[Data supplied — start]

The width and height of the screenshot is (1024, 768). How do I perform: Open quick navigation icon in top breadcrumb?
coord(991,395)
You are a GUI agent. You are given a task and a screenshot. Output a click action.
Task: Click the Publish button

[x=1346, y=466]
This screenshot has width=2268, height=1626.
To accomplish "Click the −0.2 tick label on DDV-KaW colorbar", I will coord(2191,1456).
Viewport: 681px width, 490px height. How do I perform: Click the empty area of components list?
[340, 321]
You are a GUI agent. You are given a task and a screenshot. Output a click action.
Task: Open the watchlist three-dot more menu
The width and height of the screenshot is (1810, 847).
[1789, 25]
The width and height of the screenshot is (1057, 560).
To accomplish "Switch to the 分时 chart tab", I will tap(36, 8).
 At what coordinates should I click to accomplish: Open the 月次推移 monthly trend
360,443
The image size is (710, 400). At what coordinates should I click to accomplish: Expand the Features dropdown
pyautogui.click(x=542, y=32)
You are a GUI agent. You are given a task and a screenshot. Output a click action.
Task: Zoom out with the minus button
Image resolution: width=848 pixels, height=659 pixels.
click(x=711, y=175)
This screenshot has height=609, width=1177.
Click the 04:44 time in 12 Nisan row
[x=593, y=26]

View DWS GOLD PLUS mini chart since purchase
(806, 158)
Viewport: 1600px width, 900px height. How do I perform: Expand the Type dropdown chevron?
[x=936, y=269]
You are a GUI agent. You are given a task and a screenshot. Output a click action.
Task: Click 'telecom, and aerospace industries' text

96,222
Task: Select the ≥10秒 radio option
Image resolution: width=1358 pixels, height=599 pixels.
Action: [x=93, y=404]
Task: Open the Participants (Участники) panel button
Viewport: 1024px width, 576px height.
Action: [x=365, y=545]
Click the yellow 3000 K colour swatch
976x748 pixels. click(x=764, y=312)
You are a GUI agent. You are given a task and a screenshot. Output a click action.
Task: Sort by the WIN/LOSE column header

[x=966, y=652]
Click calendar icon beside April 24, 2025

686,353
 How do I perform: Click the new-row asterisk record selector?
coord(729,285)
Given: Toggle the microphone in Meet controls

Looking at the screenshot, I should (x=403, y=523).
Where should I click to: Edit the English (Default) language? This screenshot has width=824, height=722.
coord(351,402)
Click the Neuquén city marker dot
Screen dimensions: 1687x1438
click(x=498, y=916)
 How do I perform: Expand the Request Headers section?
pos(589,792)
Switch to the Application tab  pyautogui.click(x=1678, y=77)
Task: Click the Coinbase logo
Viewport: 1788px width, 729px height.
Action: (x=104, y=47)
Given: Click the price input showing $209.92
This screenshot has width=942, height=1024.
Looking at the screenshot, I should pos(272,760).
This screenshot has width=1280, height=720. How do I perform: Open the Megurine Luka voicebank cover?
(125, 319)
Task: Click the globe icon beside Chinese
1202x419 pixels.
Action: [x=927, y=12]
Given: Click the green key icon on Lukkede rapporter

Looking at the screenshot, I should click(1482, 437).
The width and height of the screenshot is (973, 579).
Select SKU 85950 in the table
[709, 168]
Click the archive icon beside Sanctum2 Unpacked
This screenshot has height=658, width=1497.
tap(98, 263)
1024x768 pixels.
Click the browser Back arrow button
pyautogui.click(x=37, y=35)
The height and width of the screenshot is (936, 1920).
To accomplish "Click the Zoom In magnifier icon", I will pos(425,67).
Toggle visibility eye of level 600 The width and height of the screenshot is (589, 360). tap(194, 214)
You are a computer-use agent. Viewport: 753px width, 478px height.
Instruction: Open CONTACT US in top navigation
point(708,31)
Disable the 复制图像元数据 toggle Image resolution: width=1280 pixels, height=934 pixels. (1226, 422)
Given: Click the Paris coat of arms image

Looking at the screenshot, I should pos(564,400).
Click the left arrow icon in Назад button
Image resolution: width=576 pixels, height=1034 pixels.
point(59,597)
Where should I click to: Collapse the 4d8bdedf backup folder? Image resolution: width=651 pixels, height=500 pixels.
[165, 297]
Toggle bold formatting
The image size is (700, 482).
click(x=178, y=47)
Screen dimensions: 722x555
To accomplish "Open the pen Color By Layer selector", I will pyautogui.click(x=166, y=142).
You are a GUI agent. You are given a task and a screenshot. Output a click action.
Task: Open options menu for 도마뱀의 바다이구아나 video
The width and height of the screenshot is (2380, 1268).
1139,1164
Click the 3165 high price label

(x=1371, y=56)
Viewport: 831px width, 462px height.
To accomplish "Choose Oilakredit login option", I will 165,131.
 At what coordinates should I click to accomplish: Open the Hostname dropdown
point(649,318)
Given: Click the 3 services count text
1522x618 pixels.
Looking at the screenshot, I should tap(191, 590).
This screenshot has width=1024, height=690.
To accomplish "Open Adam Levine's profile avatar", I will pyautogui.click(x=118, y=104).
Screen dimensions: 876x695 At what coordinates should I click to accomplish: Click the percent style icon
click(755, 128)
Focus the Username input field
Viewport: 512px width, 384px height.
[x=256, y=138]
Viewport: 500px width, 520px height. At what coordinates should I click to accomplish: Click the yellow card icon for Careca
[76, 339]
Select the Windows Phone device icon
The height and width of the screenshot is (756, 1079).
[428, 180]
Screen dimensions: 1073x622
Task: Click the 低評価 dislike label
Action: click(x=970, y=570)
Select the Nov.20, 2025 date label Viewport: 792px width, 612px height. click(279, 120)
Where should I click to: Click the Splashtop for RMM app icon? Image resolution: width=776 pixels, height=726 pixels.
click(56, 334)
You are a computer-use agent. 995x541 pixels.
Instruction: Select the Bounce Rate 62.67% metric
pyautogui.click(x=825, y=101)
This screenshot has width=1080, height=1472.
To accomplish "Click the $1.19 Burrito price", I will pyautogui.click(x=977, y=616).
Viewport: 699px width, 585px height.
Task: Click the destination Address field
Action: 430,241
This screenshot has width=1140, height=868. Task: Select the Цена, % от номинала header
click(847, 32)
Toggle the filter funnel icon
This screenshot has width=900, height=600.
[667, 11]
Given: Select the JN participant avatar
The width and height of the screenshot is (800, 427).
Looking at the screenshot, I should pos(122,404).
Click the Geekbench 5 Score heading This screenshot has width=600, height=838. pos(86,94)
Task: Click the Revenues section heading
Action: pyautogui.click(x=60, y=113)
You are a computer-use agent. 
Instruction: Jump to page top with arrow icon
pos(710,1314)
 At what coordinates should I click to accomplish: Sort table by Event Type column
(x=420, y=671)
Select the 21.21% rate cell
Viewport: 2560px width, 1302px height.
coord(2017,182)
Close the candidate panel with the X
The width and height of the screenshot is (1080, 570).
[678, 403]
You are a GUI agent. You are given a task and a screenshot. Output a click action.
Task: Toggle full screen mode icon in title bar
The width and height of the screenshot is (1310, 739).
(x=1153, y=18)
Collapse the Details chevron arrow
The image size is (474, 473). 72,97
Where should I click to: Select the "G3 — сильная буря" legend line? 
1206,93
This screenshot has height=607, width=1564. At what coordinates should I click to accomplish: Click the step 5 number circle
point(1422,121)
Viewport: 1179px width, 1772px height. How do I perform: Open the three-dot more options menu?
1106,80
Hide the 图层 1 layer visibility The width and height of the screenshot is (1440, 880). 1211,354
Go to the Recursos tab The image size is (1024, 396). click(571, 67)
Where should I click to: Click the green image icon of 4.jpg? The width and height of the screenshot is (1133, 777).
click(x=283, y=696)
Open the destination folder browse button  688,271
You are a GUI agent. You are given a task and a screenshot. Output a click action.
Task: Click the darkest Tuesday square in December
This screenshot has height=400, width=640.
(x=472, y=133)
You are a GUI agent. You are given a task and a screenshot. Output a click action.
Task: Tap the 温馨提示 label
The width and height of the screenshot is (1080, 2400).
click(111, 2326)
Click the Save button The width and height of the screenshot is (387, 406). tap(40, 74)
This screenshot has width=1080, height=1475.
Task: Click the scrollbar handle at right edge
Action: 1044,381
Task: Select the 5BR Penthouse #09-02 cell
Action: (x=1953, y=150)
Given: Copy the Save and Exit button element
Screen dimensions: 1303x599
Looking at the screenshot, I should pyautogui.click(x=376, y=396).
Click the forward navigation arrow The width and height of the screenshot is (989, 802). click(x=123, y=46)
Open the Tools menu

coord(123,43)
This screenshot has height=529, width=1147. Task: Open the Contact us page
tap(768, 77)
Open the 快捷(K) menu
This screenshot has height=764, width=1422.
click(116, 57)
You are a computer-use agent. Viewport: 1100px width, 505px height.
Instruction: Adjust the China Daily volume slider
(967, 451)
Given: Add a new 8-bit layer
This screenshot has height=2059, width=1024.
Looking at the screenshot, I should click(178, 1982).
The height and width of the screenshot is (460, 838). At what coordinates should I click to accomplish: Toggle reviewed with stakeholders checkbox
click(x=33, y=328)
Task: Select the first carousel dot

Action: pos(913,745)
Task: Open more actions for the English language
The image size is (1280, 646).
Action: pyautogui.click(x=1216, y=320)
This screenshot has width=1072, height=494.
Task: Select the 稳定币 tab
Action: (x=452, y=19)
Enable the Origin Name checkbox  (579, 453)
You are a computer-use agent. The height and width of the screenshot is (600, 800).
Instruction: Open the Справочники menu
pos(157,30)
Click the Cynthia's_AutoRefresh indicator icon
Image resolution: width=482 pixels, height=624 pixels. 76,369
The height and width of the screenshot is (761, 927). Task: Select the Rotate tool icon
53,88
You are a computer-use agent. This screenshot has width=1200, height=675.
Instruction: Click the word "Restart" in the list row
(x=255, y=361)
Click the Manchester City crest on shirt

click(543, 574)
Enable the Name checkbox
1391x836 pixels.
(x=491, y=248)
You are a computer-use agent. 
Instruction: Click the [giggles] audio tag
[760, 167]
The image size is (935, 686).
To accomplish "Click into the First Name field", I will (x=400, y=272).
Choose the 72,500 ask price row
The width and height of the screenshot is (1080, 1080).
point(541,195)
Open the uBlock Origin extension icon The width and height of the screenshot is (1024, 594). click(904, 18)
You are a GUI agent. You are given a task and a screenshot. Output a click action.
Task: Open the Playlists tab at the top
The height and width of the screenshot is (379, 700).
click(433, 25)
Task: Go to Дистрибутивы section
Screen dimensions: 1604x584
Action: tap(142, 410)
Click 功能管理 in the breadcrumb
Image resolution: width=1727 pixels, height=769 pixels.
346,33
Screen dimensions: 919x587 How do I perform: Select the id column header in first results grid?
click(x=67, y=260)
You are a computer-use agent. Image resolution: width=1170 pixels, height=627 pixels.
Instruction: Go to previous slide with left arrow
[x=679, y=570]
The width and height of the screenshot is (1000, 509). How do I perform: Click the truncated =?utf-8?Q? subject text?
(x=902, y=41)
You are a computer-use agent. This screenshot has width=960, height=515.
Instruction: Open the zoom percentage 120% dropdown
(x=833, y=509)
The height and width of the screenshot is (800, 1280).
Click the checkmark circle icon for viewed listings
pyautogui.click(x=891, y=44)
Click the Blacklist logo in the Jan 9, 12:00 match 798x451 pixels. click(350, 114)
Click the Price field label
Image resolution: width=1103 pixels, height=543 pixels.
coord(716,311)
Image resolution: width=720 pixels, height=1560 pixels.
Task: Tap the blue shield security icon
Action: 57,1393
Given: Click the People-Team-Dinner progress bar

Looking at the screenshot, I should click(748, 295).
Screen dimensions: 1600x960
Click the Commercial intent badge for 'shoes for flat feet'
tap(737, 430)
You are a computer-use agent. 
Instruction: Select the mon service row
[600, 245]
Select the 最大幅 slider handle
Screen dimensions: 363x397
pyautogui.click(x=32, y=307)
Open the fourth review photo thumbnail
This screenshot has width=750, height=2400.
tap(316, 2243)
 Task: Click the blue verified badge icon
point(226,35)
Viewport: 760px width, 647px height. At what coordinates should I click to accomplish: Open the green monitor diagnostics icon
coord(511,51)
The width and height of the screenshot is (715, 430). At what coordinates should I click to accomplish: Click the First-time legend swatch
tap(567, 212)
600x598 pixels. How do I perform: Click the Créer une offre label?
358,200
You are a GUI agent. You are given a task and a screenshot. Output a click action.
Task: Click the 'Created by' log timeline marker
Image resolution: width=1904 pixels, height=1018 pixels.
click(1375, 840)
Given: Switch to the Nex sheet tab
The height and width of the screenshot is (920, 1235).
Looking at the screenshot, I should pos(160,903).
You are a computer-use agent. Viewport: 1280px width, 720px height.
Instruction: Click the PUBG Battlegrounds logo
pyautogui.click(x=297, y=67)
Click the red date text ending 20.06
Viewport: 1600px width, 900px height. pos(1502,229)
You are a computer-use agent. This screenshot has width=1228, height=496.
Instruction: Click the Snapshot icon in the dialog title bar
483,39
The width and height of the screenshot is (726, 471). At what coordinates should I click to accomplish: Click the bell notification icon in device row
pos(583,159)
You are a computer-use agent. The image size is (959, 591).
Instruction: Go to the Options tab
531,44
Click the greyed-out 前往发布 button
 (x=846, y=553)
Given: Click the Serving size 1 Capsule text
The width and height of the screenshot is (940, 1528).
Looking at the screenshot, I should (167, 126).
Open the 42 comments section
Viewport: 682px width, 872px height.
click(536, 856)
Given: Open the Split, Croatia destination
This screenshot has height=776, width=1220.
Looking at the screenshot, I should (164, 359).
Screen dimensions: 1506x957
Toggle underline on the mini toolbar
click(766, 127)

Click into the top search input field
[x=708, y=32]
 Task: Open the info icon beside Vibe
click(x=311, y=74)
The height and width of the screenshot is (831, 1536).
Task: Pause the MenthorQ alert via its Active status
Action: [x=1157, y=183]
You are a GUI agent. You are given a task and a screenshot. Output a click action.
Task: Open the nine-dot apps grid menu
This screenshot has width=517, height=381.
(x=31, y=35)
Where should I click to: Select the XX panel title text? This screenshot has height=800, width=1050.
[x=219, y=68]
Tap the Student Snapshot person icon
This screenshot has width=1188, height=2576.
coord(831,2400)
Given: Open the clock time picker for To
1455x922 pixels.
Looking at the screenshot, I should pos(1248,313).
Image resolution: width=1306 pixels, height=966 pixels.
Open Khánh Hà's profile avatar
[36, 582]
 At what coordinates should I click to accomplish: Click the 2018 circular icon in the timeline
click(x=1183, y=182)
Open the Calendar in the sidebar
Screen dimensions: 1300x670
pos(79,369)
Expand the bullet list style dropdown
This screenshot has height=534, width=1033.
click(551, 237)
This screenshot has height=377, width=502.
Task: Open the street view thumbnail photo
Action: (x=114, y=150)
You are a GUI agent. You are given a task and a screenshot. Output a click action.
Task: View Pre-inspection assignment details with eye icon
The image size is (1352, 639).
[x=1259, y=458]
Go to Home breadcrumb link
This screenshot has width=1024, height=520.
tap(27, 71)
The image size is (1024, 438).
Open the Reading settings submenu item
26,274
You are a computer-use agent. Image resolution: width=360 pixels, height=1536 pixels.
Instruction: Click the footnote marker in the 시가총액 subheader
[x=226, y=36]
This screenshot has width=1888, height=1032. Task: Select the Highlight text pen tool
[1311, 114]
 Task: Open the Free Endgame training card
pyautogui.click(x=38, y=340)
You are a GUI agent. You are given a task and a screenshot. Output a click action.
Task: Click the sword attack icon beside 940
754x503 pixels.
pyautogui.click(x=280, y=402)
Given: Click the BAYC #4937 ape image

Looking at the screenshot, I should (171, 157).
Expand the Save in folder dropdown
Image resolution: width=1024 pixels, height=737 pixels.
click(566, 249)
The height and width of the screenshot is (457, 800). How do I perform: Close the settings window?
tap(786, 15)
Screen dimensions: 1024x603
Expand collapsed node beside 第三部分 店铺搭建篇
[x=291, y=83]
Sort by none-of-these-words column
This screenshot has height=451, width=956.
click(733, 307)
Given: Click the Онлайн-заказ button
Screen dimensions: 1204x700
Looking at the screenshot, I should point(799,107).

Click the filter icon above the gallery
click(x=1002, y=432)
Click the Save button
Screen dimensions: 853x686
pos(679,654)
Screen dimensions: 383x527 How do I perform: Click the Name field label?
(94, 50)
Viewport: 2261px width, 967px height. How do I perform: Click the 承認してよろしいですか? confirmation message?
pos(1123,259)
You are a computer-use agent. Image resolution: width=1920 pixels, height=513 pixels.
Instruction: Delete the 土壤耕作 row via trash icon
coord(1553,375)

[Data supplied — finish]

Wherever a line holds the word "Switch", copy that line out of the entries above.

> _Solution to this problem_:
To accomplish "Switch to the 分时 chart tab", I will tap(36, 8).
Switch to the Application tab  pyautogui.click(x=1678, y=77)
Given: Switch to the Nex sheet tab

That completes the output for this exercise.